### [Brano estratto]

"""

D-Orbit: la tecnologia italiana contro i detriti spaziali
Oggi nello spazio ci sono circa 6.000 satelliti: di questi, solo 900 funzionano, mentre gli altri, arrivati a fine vita, sono arenati intorno alla Terra. Mentre la discussione sulla crescente colonizzazione dello spazio va avanti, contrapponendo chi è a favore dei satelliti a chi vorrebbe la sospensione totale dei lanci, bisogna ricordare che gran parte delle tecnologie che usiamo – dai telefoni cellulari al navigatore GPS, fino all’antifurto satellitare delle auto – viene da lassù. Dunque, che fare? Accanto alle due scelte alternative – rinunciare alle tecnologie o rinunciare a proteggere ciò che sta oltre l’atmosfera – Luca Rossettini, ingegnere aerospaziale fondatore di D-Orbit, ha trovato una terza via: portare la sostenibilità nello spazio.
La sua azienda, nata nel 2011 e vincitrice di numerosi premi nazionali e internazionali, ha inventato un dispositivo che permette di richiamare a Terra in modo veloce, sicuro ed economico i satelliti alla fine della missione, evitando la proliferazione dei detriti spaziali e aprendo anzi prospettive interessanti per un loro recupero, in futuro, direttamente in orbita.
“Oggi stiamo rendendo lo spazio inquinato, così come abbiamo già fatto con i fiumi e i mari. Di fronte a questa situazione, mi sono chiesto se non era possibile applicare allo spazio i principi di sostenibilità strategica che usiamo sulla Terra. Io sono tra i fondatori di The Natural Step Italia, organizzazione che sostiene imprese e comunità nella transizione verso modelli più sostenibili. Applicando allo spazio i principi alla base dell’approccio di The Natural Step, è nato D-Orbit”, racconta Rossettini.
La lampadina si accende nel 2008, dopo il dottorato in Ingegneria e un master in Sostenibilità strategica, e prende forma negli Stati Uniti, dove Rossettini arriva grazie al programma Fullbright BEST. “La rimozione dei rifiuti spaziali è un tema che preoccupa tutti coloro che lavorano nel settore dello Spazio. Grazie a un tirocinio alla NASA, ho avuto modo di capire quali erano i punti da approfondire”. Così, nasce il progetto di una tecnologia in grado di riportare un satellite “a casa”, gestibile dalla Terra. Messo insieme un team di alto livello – “ci sono anche italiani tornati nel nostro Paese per lavorare a D-Orbit” – l’azienda è nata ufficialmente nel 2011. “Nel 2012 abbiamo testato il primo prototipo del motore, mentre l’anno scorso abbiamo messo a punto il cervello che lo comanda e lo abbiamo lanciato nello spazio. Adesso stiamo lavorando per la prima missione vera e propria: nel 2015 sarà lanciato il primo satellite con a bordo il nostro dispositivo”. Di pari passo, alle sedi italiane di D-Orbit, si sono aggiunte quella statunitense e, ultima, quella portoghese.

"""

### [Consegne]
1. Elenca tutte le tecnologie di uso quotidiano che, secondo il brano su D-Orbit, vengono dallo spazio.
2. Trascrivi dal brano su D-Orbit il testo che va da "La sua azienda, nata" a "direttamente in orbita.".
Le righe riportate di seguito non hanno alcun legame con il brano su D-Orbit.

### [Blocco dati]

"""

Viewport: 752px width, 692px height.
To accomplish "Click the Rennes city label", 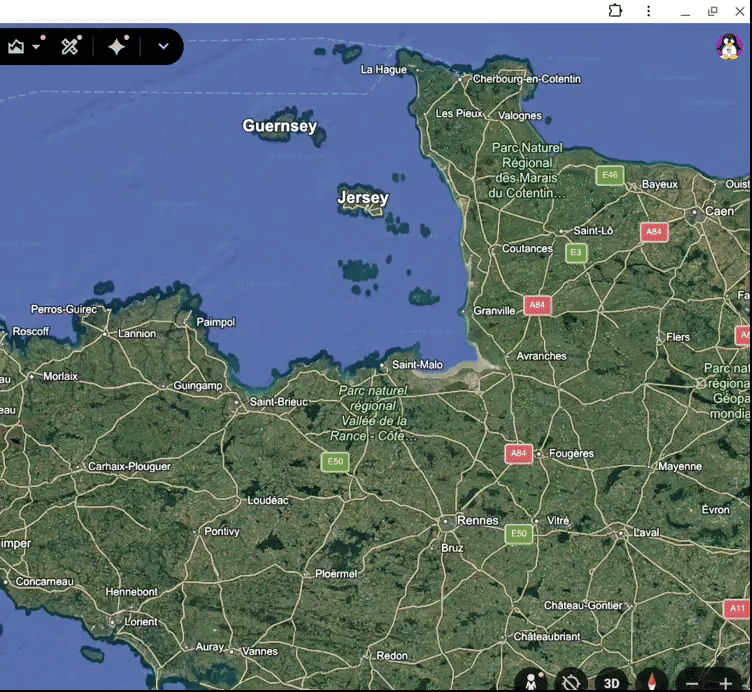I will point(478,520).
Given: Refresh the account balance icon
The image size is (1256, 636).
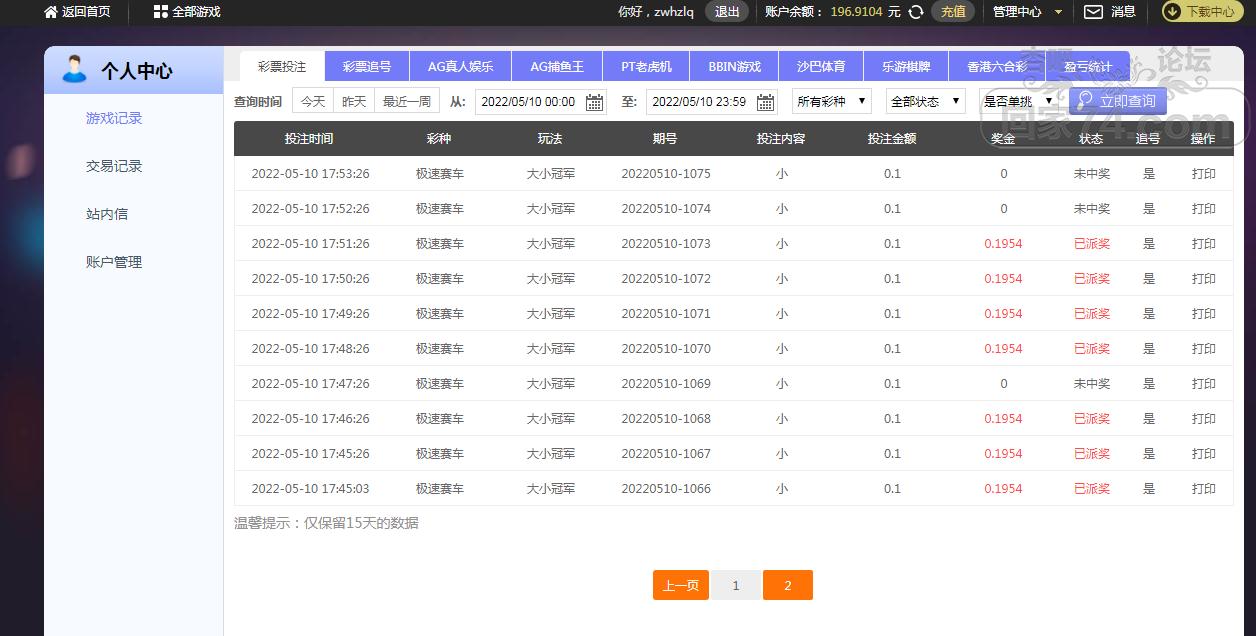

"""

### [Soluzioni per consegna]
1. telefoni cellulari; navigatore GPS; antifurto satellitare delle auto

2.
La sua azienda, nata nel 2011 e vincitrice di numerosi premi nazionali e internazionali, ha inventato un dispositivo che permette di richiamare a Terra in modo veloce, sicuro ed economico i satelliti alla fine della missione, evitando la proliferazione dei detriti spaziali e aprendo anzi prospettive interessanti per un loro recupero, in futuro, direttamente in orbita.